Working at scale

I was in a meeting last week where I was trying to describe what it means to work on something like Mozilla.  I often use the phrase, "working at scale," and one of my colleagues stopped me to ask just what that meant.  Explaining it without examples is hard, so I thought I'd give an example to illustrate what I'm talking about.

In teaching programming we make an implicit assumption: programming, let's rather call it _develop_ment because of the helpful denotation it provides, is about building things with software.  It is creating, adding, enhancing, writing.  Development, as taught in post secondary institutions is a creative act, whose output is measurable in LOC (i.e., lines of code).  And if you'd like to argue with me, ask yourself how many student assignments and projects contain a function called main() that they have written themselves.

Now, Mozilla development--and I speak of Mozilla because this is what I know, but substitute another mature, large open source code base--is about never writing main().  Obviously someone has written it, and this is why the rest of us do not.  It is about sewing new patches on an already existing quilt, attempting to have the inclusion disappear into the whole.
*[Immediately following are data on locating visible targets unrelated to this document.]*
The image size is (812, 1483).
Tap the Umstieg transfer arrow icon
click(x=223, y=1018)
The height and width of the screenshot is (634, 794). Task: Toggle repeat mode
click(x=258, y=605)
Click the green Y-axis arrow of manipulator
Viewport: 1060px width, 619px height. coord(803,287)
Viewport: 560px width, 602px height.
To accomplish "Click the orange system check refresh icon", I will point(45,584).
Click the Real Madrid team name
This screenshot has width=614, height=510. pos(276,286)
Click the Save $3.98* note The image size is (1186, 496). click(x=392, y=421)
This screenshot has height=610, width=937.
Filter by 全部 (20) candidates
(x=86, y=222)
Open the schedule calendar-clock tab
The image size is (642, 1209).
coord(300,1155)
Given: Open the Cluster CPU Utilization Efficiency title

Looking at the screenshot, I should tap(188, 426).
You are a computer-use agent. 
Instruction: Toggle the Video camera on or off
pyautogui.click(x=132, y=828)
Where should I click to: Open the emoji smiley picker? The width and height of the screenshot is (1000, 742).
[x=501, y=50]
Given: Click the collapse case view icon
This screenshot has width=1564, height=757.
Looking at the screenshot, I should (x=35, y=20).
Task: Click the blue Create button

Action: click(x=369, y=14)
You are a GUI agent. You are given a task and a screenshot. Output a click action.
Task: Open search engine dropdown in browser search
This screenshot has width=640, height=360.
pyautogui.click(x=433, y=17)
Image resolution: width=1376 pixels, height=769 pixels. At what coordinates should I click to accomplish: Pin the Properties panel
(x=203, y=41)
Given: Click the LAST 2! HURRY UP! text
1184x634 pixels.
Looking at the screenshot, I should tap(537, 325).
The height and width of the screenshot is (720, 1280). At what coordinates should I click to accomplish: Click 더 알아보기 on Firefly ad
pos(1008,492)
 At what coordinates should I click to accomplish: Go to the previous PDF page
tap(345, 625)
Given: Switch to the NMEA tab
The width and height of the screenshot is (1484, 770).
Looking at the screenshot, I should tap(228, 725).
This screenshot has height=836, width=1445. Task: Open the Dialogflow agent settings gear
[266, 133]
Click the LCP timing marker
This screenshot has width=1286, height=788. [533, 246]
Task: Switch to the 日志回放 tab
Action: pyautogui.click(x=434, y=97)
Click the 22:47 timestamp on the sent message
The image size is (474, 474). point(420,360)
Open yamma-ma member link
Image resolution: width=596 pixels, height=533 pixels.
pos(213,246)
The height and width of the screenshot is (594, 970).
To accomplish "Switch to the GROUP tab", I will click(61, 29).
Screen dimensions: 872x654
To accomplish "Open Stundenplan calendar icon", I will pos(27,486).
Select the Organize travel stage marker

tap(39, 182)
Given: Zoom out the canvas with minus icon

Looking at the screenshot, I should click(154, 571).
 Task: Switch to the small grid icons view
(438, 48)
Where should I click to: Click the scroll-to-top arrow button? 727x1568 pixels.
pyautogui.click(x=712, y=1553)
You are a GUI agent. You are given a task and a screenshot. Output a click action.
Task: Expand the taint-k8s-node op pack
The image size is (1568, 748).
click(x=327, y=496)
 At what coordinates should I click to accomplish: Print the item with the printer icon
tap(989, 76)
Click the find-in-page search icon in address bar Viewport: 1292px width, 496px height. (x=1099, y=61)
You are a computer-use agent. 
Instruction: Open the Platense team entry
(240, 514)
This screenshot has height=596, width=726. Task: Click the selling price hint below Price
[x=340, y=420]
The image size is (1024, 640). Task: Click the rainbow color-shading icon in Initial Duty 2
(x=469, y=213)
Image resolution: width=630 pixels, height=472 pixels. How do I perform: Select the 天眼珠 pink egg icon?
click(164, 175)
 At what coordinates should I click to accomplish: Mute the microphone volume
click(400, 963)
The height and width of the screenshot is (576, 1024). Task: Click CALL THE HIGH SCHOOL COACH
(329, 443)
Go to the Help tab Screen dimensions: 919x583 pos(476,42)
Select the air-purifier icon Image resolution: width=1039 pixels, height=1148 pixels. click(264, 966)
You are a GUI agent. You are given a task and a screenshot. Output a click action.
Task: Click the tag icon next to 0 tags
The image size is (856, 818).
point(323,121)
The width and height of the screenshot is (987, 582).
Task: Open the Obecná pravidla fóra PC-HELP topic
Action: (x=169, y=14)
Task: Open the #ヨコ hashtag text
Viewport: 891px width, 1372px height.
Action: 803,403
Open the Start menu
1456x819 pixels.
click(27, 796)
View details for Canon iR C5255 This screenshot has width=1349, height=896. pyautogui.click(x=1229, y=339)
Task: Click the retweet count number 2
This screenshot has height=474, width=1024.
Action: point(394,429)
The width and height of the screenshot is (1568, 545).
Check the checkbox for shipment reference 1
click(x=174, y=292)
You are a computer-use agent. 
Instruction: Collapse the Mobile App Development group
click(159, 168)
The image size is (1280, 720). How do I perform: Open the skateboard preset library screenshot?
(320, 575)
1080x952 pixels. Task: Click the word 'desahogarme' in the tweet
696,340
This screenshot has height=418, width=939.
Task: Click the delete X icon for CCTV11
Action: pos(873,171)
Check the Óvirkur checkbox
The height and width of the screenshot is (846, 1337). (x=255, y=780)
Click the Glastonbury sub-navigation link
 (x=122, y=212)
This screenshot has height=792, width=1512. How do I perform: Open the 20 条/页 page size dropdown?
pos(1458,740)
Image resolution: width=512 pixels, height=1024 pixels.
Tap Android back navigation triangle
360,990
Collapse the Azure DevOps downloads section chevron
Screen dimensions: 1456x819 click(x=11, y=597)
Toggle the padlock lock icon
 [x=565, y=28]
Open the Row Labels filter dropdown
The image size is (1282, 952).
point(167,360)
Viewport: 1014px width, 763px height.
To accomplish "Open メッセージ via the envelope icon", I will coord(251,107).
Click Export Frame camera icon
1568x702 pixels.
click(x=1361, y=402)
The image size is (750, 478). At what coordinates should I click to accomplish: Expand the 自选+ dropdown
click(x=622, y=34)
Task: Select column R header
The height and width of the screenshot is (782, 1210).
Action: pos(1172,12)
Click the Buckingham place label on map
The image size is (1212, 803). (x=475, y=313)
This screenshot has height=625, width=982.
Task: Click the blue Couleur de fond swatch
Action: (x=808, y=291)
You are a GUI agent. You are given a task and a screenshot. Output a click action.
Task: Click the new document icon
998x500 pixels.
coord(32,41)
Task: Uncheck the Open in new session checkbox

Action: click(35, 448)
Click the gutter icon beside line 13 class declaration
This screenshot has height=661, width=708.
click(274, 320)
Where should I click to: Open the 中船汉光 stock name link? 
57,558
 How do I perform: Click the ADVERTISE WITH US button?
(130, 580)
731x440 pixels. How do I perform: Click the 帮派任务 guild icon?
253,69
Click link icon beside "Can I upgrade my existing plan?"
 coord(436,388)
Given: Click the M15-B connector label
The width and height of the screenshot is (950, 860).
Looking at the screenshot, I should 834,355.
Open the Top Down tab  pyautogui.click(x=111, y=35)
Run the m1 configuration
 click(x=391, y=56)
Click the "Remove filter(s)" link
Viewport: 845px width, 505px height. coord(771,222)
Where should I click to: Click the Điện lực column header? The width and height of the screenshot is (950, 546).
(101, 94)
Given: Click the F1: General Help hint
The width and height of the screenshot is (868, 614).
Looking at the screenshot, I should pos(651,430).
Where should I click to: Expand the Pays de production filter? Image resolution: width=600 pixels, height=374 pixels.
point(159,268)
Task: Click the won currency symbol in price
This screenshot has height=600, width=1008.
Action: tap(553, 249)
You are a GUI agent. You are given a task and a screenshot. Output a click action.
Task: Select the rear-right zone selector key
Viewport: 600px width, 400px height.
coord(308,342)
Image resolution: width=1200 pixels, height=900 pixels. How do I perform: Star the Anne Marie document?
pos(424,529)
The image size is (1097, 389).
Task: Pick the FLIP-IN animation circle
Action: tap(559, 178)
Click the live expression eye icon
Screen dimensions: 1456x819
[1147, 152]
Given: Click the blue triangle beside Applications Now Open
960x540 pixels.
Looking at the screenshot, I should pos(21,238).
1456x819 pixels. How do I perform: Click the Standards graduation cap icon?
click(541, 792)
"OK, so you don't write the whole program yourself, you add bits here and there, that's still the same thing."  But what if you didn't add?  What if you subtracted?  What if programming meant, instead of making more, making less?  And what if this making-less was viewed as a first order contribution to the whole?  What if someone added to the whole by removing things?  I don't think this concept makes any sense in the way we currently teach development.

Let me show you what I mean.  One of the first times I had Mike give a talk in my class, he told them that good patches remove more lines than they add, and they all laughed at the idea that I'd accept a project that just deleted things.  I would.  Take the work James is doing for his 0.1 release, with a patch to fix nsIProcess which removes 231 lines and adds 15.

Now take the work that Taras is doing to find and remove statically dead code.  He and I were talking the other day about how we really need to teach people how to remove code, how to write less, how to do more with what is already there, and above all, to avoid adding whenever possible.

These are ideas that make no sense unless you're working at the scale of Mozilla.  You can't remove something from nothing, you can't pare back main() and still have something to show.  The kind of programming I love--gardening, editing, trimming, tidying--is the sort of thing you can only do at scale.  You need a lot of code in front of you before you can start honing your use of scissors.

Why don't we teach this?  Is it because we're afraid to work at scale with our students?  Are we afraid ourselves?  Or is there not enough glory in the kind of programming I'm describing?   Whatever anyone else says, programmers like James and Taras, who've learned how to work at scale, have it right.  I think we need to get serious about teaching the next generation of developers how to do this.